Work required
Print the material below verbatim, starting with the line containing "Open the intertype user profile name" and going on through the end of the material. Omit the pictures from your output.

[Stored entries]
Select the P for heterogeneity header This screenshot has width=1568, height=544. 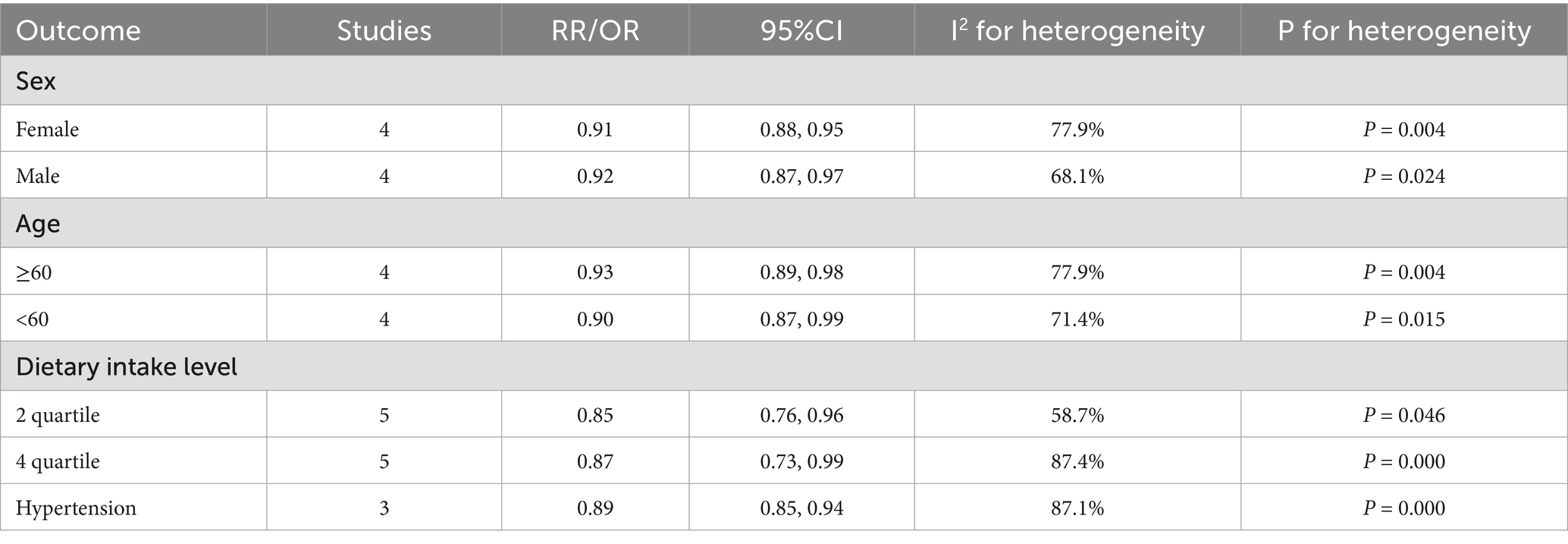pos(1404,30)
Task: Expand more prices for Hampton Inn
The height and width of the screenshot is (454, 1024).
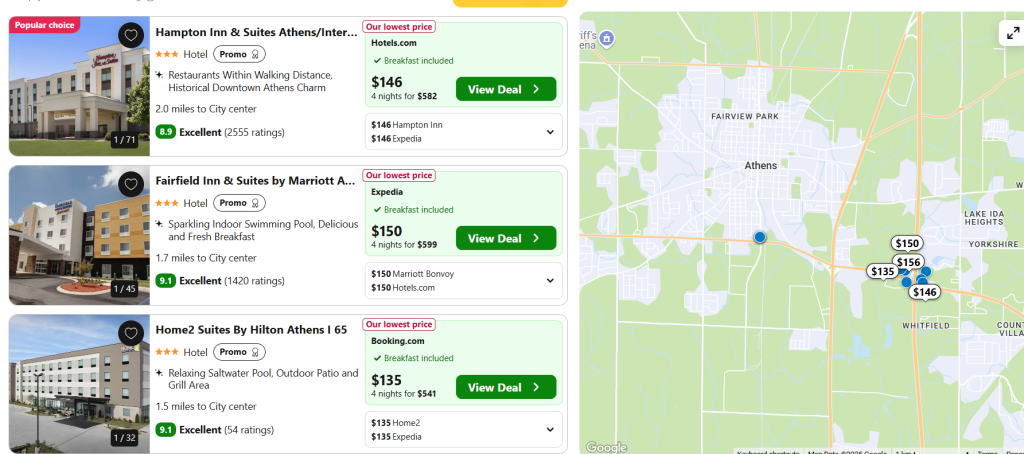Action: pyautogui.click(x=549, y=131)

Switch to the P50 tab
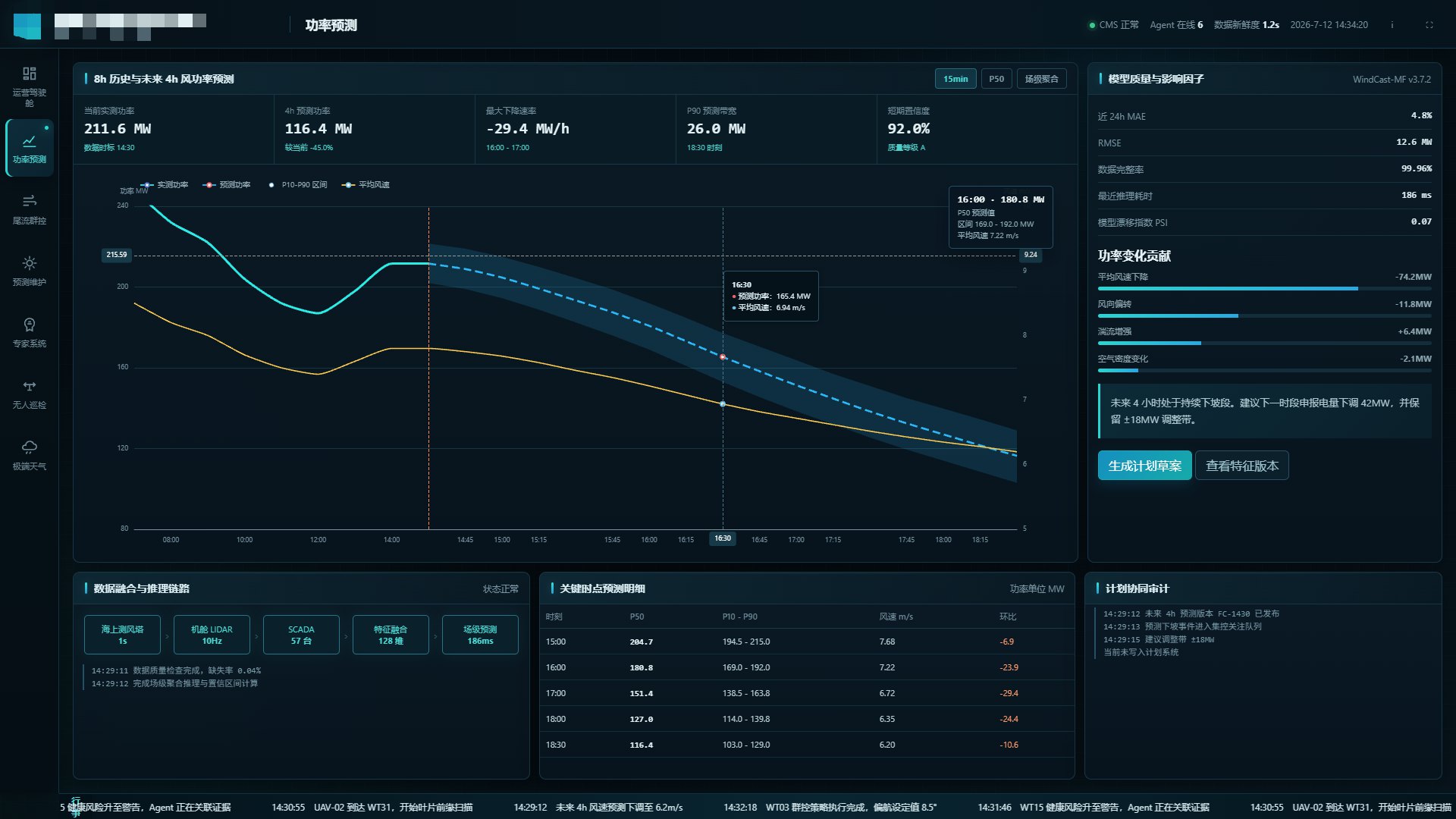996,79
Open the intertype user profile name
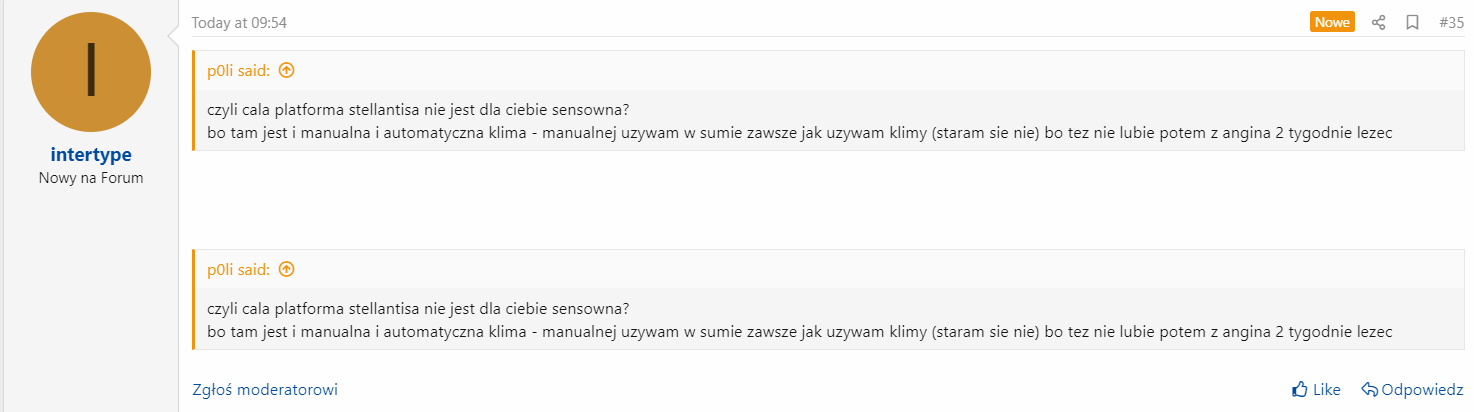 click(x=91, y=155)
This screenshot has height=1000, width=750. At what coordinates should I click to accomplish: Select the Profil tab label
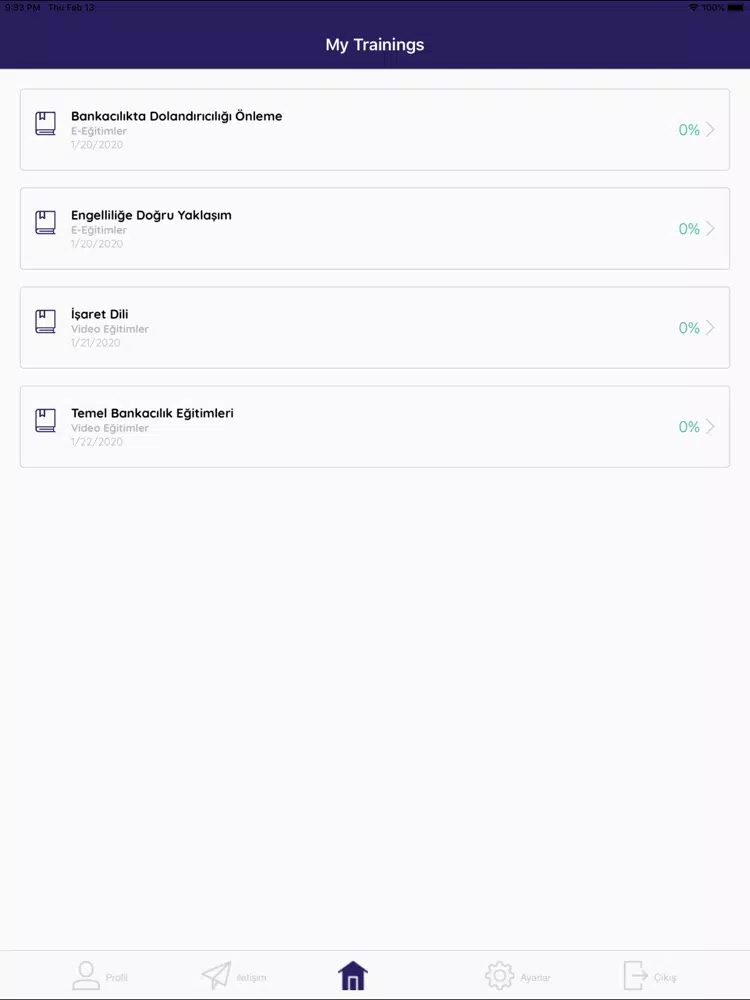(x=117, y=978)
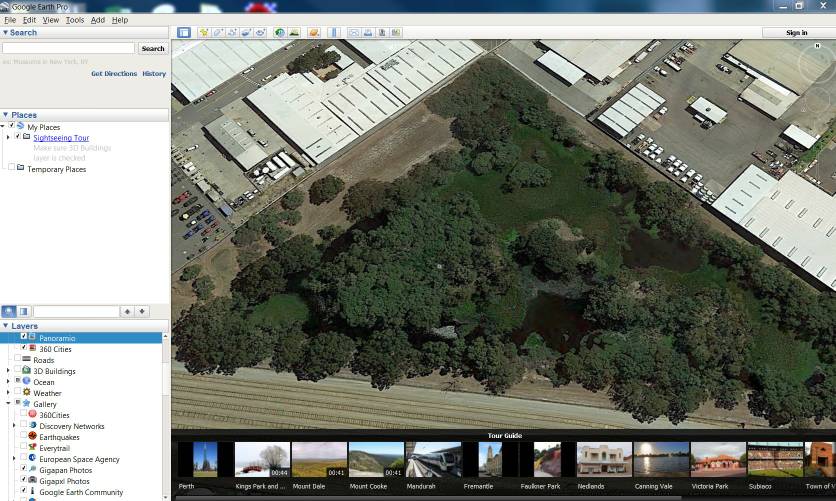
Task: Expand the Weather layer tree node
Action: point(8,393)
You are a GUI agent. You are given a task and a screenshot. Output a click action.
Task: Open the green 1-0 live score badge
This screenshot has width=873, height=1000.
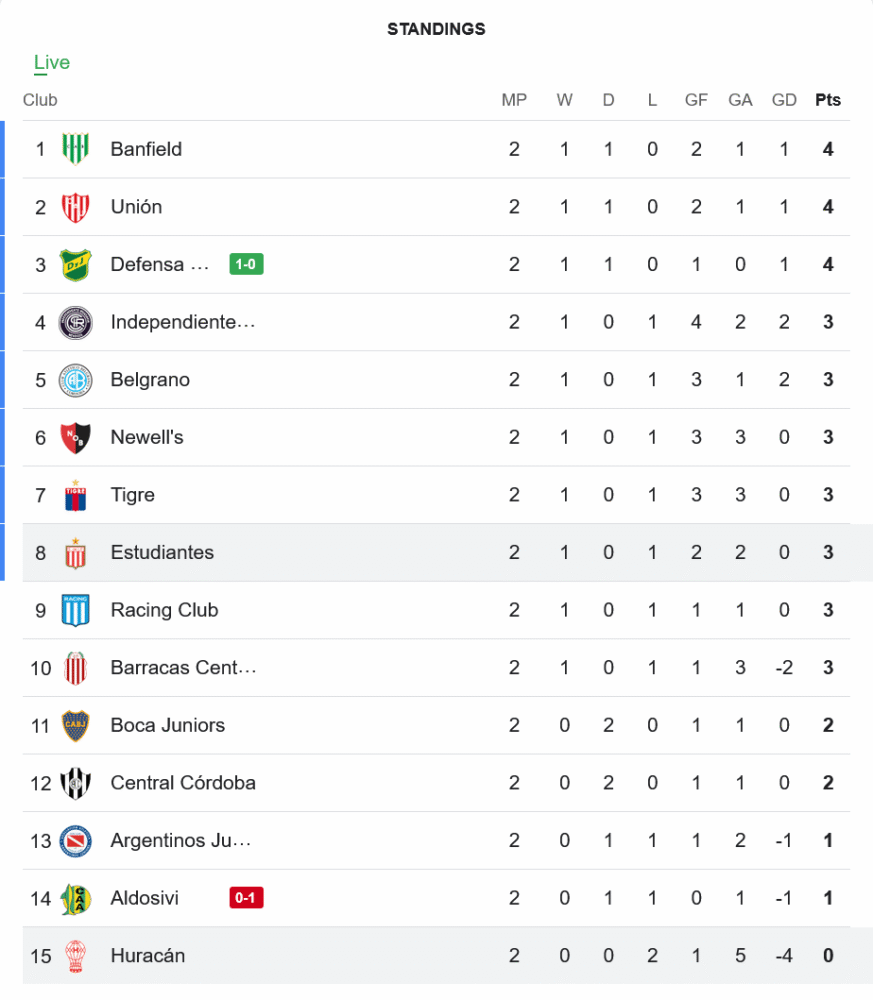tap(246, 265)
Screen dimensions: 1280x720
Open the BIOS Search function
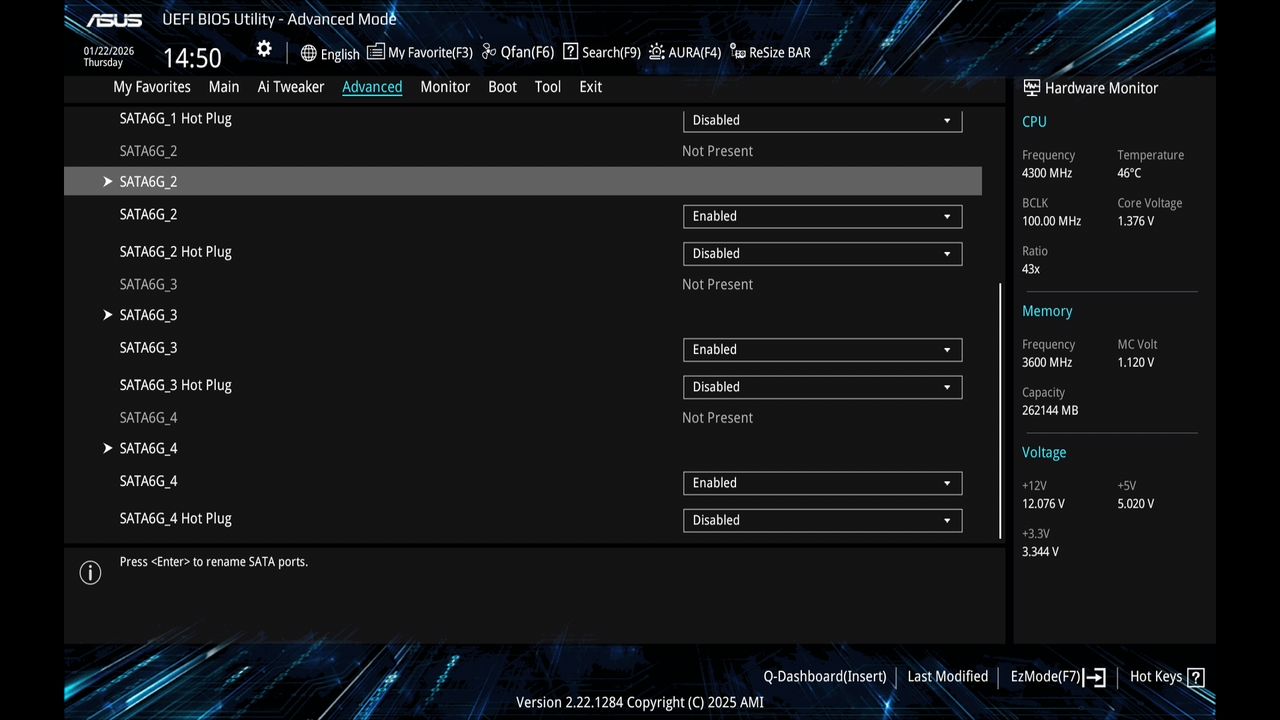coord(600,52)
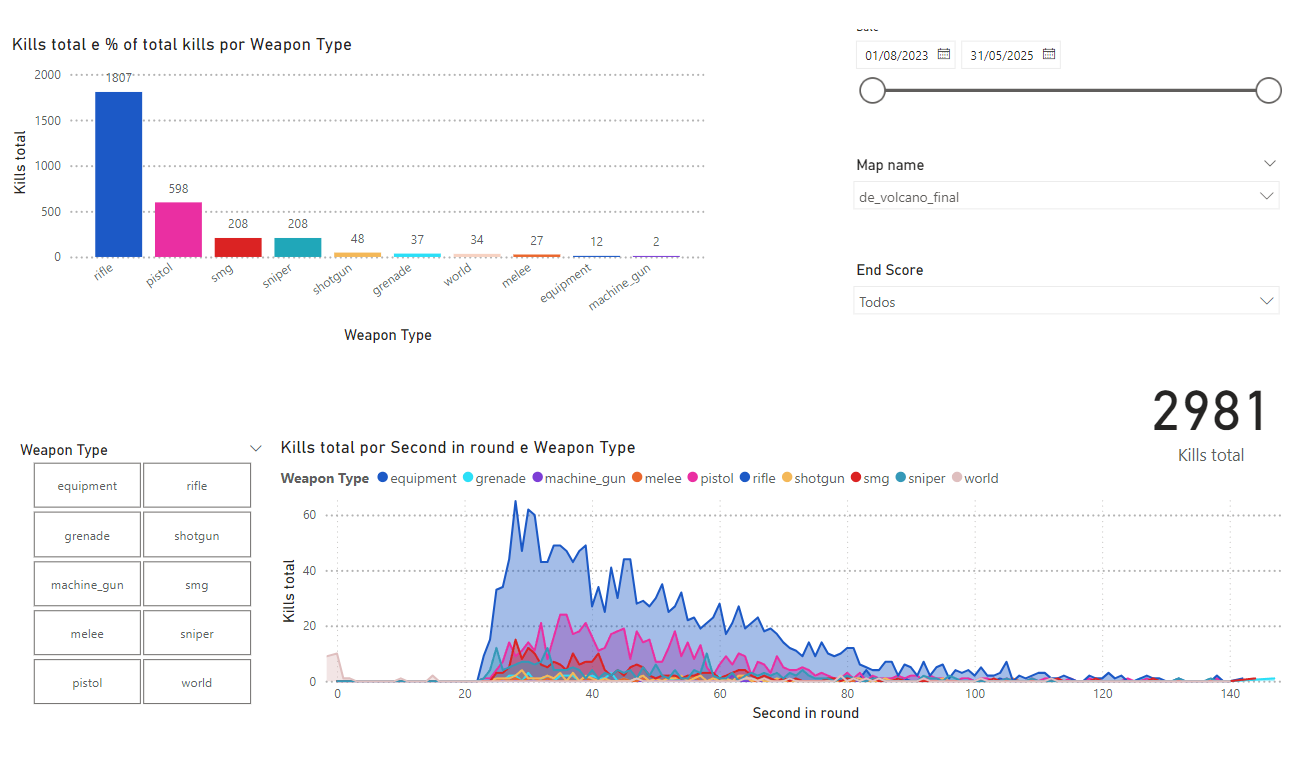Screen dimensions: 1305x760
Task: Select the machine_gun weapon type tile
Action: pyautogui.click(x=87, y=585)
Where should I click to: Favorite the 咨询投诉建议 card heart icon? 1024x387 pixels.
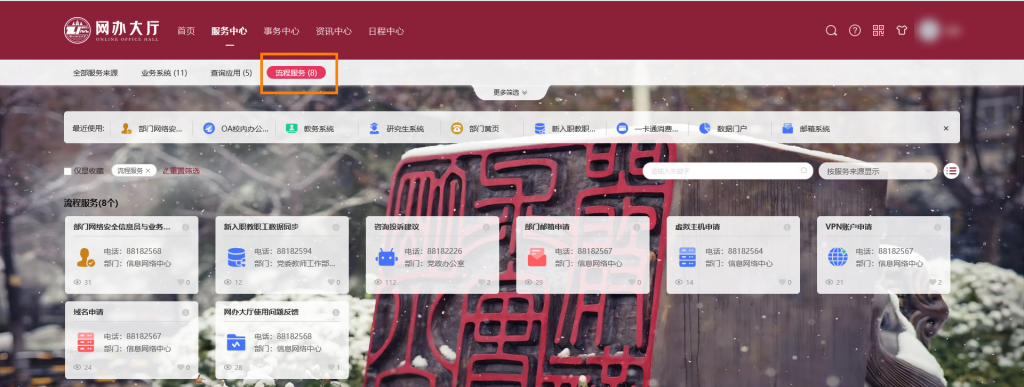480,283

Written answer
Open the intertype user profile name
 click(x=91, y=155)
This screenshot has height=1000, width=750. At what coordinates should I click to accomplish: Select the Profil tab label
(x=117, y=978)
Task: Expand the Weather layer tree node
Action: point(8,393)
You are a GUI agent. You are given a task and a screenshot. Output a click action.
Task: Open the green 1-0 live score badge
This screenshot has width=873, height=1000.
tap(246, 265)
Screen dimensions: 1280x720
Open the BIOS Search function
coord(600,52)
Screen dimensions: 1305x760
Task: Select the machine_gun weapon type tile
Action: pyautogui.click(x=87, y=585)
Where should I click to: Favorite the 咨询投诉建议 card heart icon? 1024x387 pixels.
480,283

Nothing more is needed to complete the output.